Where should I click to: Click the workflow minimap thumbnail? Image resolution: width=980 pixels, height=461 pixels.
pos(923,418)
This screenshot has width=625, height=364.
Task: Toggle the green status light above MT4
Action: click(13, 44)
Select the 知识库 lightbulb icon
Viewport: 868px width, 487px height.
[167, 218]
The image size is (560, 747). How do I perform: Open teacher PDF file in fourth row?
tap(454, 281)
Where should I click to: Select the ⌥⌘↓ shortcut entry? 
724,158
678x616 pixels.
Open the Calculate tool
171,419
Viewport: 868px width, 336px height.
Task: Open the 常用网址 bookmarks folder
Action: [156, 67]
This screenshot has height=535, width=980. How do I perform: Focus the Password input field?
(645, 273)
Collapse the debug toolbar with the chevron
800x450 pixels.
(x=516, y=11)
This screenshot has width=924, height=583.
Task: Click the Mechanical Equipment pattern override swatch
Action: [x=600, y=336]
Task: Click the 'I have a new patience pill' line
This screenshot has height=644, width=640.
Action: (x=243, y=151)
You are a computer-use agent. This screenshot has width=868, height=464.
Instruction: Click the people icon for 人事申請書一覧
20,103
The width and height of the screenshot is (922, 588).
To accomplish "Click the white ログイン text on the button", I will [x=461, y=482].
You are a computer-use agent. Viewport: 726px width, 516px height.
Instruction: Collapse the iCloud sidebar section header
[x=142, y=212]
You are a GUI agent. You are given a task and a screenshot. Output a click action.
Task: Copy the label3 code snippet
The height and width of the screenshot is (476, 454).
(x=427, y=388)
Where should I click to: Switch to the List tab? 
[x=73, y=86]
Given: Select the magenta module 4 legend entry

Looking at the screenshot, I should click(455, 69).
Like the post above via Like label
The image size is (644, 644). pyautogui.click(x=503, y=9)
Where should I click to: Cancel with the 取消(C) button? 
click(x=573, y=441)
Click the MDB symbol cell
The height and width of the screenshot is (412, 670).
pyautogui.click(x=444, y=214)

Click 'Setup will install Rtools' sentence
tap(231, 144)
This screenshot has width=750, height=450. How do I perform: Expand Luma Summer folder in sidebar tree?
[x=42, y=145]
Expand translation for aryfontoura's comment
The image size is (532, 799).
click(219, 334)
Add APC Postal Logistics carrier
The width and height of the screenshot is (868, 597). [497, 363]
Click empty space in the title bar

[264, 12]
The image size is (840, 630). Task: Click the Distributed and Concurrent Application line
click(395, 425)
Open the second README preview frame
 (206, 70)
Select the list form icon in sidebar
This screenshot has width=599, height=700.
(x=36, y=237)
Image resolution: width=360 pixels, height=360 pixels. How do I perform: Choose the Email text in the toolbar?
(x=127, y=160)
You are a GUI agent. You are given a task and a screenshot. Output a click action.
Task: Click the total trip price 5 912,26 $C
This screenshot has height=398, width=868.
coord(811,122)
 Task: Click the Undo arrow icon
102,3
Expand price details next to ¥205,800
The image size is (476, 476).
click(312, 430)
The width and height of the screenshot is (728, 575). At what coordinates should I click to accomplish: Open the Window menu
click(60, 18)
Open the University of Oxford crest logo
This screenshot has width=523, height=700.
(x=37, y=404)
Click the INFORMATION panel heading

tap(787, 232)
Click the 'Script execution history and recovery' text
━━━━
» WHAT THIS TASK INVOLVES
Write out the listing once more, matching it exactly.

» FINISHED TASK
Where should I click to: Click the workflow minimap thumbnail? Image resolution: width=980 pixels, height=461 pixels.
pos(923,418)
This screenshot has width=625, height=364.
Task: Toggle the green status light above MT4
Action: click(13, 44)
Select the 知识库 lightbulb icon
Viewport: 868px width, 487px height.
[167, 218]
The image size is (560, 747). How do I perform: Open teacher PDF file in fourth row?
tap(454, 281)
Where should I click to: Select the ⌥⌘↓ shortcut entry? 
724,158
678x616 pixels.
Open the Calculate tool
171,419
Viewport: 868px width, 336px height.
Task: Open the 常用网址 bookmarks folder
Action: [156, 67]
This screenshot has height=535, width=980. How do I perform: Focus the Password input field?
(645, 273)
Collapse the debug toolbar with the chevron
800x450 pixels.
(x=516, y=11)
This screenshot has width=924, height=583.
Task: Click the Mechanical Equipment pattern override swatch
Action: [x=600, y=336]
Task: Click the 'I have a new patience pill' line
This screenshot has height=644, width=640.
Action: (x=243, y=151)
You are a computer-use agent. This screenshot has width=868, height=464.
Instruction: Click the people icon for 人事申請書一覧
20,103
The width and height of the screenshot is (922, 588).
To accomplish "Click the white ログイン text on the button", I will [x=461, y=482].
You are a computer-use agent. Viewport: 726px width, 516px height.
Instruction: Collapse the iCloud sidebar section header
[x=142, y=212]
You are a GUI agent. You are given a task and a screenshot. Output a click action.
Task: Copy the label3 code snippet
The height and width of the screenshot is (476, 454).
(x=427, y=388)
Where should I click to: Switch to the List tab? 
[x=73, y=86]
Given: Select the magenta module 4 legend entry

Looking at the screenshot, I should click(455, 69).
Like the post above via Like label
The image size is (644, 644). pyautogui.click(x=503, y=9)
Where should I click to: Cancel with the 取消(C) button? 
click(x=573, y=441)
Click the MDB symbol cell
The height and width of the screenshot is (412, 670).
pyautogui.click(x=444, y=214)

Click 'Setup will install Rtools' sentence
tap(231, 144)
This screenshot has width=750, height=450. How do I perform: Expand Luma Summer folder in sidebar tree?
[x=42, y=145]
Expand translation for aryfontoura's comment
The image size is (532, 799).
click(219, 334)
Add APC Postal Logistics carrier
The width and height of the screenshot is (868, 597). [497, 363]
Click empty space in the title bar

[264, 12]
The image size is (840, 630). Task: Click the Distributed and Concurrent Application line
click(395, 425)
Open the second README preview frame
 (206, 70)
Select the list form icon in sidebar
This screenshot has width=599, height=700.
(x=36, y=237)
Image resolution: width=360 pixels, height=360 pixels. How do I perform: Choose the Email text in the toolbar?
(x=127, y=160)
You are a GUI agent. You are given a task and a screenshot. Output a click action.
Task: Click the total trip price 5 912,26 $C
This screenshot has height=398, width=868.
coord(811,122)
 Task: Click the Undo arrow icon
102,3
Expand price details next to ¥205,800
The image size is (476, 476).
click(312, 430)
The width and height of the screenshot is (728, 575). At what coordinates should I click to accomplish: Open the Window menu
click(60, 18)
Open the University of Oxford crest logo
This screenshot has width=523, height=700.
(x=37, y=404)
Click the INFORMATION panel heading

tap(787, 232)
Click the 'Script execution history and recovery' text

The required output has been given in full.